_SUPPLIED DATA_
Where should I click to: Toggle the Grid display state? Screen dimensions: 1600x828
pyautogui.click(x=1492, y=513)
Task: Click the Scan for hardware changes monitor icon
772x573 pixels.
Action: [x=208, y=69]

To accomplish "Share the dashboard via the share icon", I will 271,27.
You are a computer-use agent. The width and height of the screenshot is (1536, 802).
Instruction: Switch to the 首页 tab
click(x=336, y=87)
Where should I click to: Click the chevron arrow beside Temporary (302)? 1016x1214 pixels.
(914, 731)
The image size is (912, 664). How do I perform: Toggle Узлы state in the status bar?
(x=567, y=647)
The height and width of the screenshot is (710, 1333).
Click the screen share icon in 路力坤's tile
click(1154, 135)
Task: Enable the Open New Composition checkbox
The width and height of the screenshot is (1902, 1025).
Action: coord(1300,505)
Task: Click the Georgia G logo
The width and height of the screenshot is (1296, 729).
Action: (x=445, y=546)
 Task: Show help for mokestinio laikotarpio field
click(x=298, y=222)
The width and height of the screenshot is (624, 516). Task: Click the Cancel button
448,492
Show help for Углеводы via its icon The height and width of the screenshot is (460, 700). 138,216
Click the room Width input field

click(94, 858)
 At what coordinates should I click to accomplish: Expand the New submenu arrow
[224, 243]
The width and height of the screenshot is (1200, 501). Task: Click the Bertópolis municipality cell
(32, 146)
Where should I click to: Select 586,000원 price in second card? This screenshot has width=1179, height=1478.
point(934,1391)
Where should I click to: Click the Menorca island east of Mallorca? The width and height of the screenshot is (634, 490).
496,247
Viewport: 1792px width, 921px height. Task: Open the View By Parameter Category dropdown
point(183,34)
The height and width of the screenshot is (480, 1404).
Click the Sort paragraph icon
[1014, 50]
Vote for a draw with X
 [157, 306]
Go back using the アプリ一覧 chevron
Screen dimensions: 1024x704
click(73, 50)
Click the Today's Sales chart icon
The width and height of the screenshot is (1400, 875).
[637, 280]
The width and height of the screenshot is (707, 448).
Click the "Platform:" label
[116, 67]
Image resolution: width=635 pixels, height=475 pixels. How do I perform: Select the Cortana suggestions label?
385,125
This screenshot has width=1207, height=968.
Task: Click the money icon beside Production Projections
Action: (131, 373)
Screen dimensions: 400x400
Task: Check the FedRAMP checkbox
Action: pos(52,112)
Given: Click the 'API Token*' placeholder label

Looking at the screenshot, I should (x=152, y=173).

_TASK DETAILS_
Beginning with the first line of the records above, reproduce each line exactly, ending at the line that contains "You are a computer-use", and leave out everything else.

_EXERCISE RESPONSE_
Where should I click to: Toggle the Grid display state? Screen dimensions: 1600x828
pyautogui.click(x=1492, y=513)
Task: Click the Scan for hardware changes monitor icon
772x573 pixels.
Action: [x=208, y=69]

To accomplish "Share the dashboard via the share icon", I will 271,27.
You are a computer-use agent. The width and height of the screenshot is (1536, 802).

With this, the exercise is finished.